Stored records
· · · · · · ·
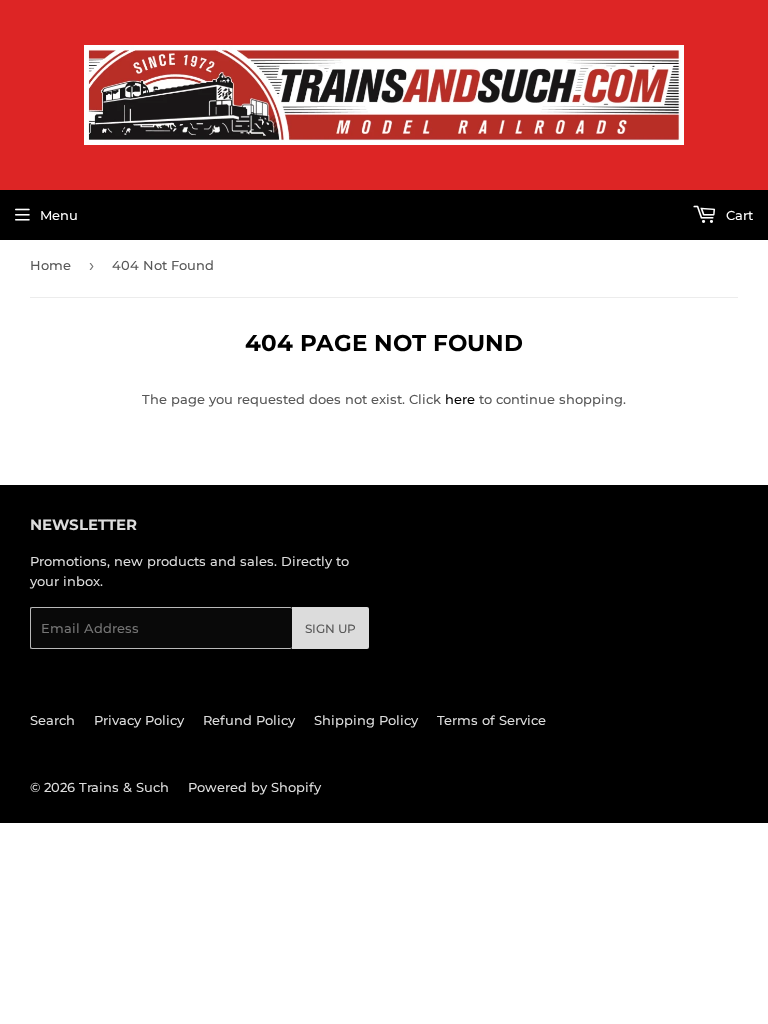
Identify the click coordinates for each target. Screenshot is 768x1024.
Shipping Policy (366, 720)
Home (50, 265)
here (460, 399)
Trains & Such (124, 787)
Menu (59, 215)
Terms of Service (491, 720)
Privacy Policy (139, 720)
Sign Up (330, 628)
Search (52, 720)
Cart (737, 215)
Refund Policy (249, 720)
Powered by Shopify (254, 787)
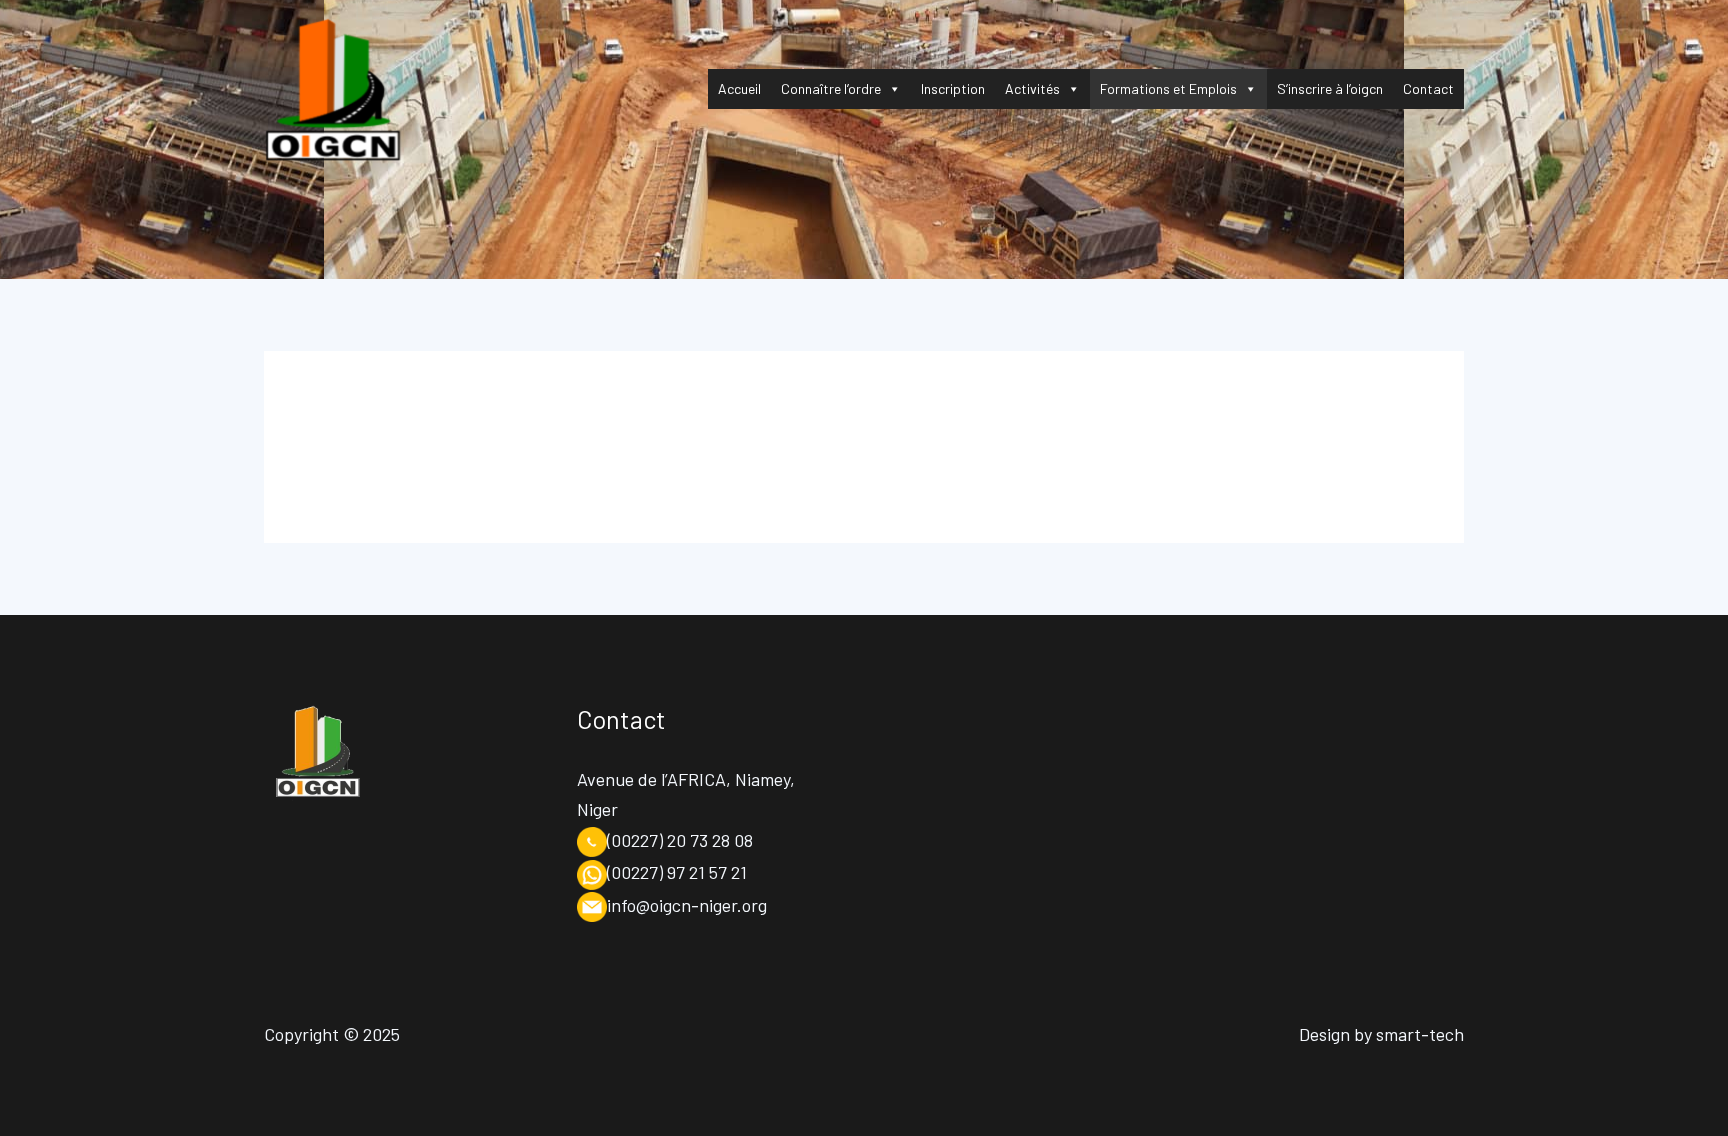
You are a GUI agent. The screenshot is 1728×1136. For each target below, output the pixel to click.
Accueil (739, 88)
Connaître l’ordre (831, 88)
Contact (1428, 88)
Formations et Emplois (1168, 88)
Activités (1032, 88)
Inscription (953, 88)
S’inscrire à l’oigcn (1330, 88)
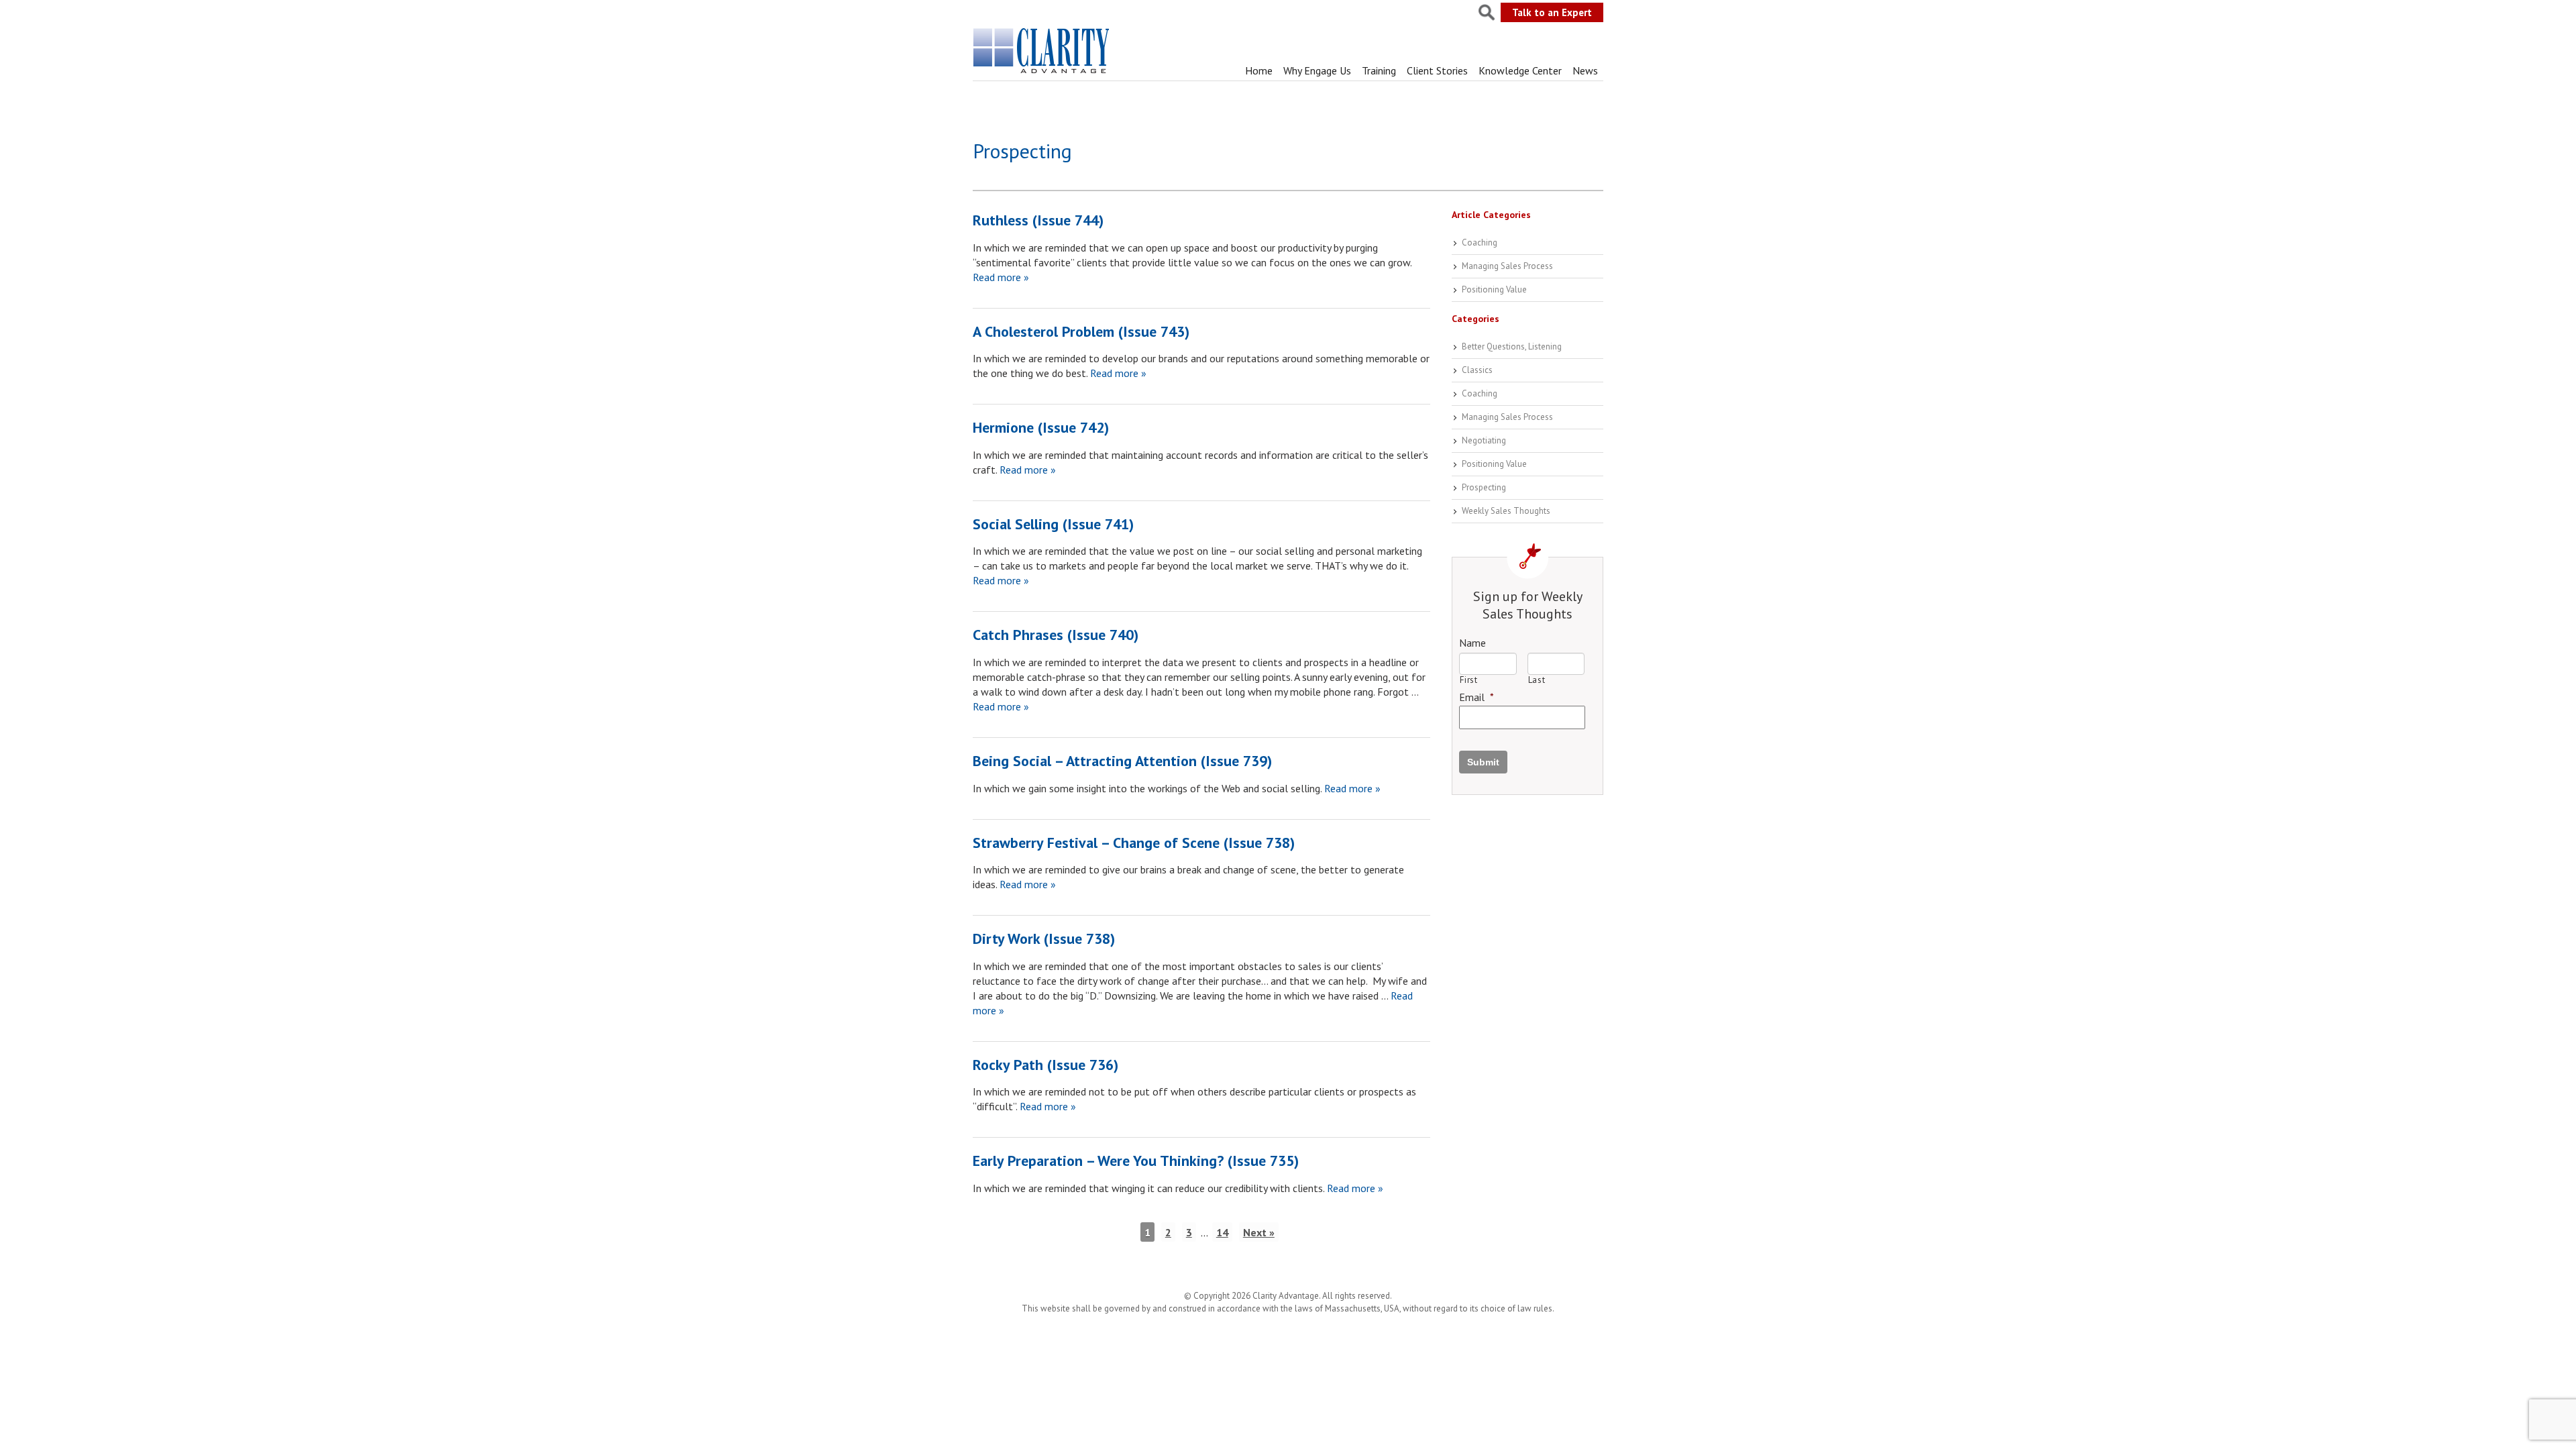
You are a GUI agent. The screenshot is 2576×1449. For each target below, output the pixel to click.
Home (1259, 70)
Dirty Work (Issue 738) (1044, 938)
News (1585, 70)
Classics (1477, 370)
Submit (1483, 762)
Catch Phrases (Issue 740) (1055, 634)
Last (1537, 680)
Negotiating (1484, 440)
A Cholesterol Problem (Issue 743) (1081, 331)
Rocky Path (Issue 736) (1045, 1064)
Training (1379, 70)
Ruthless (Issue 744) (1038, 220)
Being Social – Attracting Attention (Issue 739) (1122, 760)
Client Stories (1437, 70)
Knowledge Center (1520, 70)
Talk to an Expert (1552, 12)
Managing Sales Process (1507, 266)
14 (1222, 1232)
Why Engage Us (1317, 70)
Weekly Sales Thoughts (1506, 511)
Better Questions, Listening (1512, 346)
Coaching (1479, 242)
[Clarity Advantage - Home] (1042, 73)
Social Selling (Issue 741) (1053, 524)
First (1468, 680)
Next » (1259, 1232)
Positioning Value (1494, 289)
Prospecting (1484, 487)
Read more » (1001, 277)
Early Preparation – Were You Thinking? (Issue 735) (1136, 1160)
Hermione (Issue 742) (1041, 427)
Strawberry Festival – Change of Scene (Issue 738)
· · · · · · ·
Give back exactly the lines above from the one with "Contact (1428, 88)" through the one with "Coaching (1479, 242)", both included. Pictures don't belong in the copy.

Contact (1428, 88)
Formations et Emplois (1168, 88)
Activités (1032, 88)
Inscription (953, 88)
S’inscrire à l’oigcn (1330, 88)
You are a GUI agent. The screenshot is 2576×1449. For each target below, output the pixel to click.
Home (1259, 70)
Dirty Work (Issue 738) (1044, 938)
News (1585, 70)
Classics (1477, 370)
Submit (1483, 762)
Catch Phrases (Issue 740) (1055, 634)
Last (1537, 680)
Negotiating (1484, 440)
A Cholesterol Problem (Issue 743) (1081, 331)
Rocky Path (Issue 736) (1045, 1064)
Training (1379, 70)
Ruthless (Issue 744) (1038, 220)
Being Social – Attracting Attention (Issue 739) (1122, 760)
Client Stories (1437, 70)
Knowledge Center (1520, 70)
Talk to an Expert (1552, 12)
Managing Sales Process (1507, 266)
14 (1222, 1232)
Why Engage Us (1317, 70)
Weekly Sales Thoughts (1506, 511)
Better Questions, Listening (1512, 346)
Coaching (1479, 242)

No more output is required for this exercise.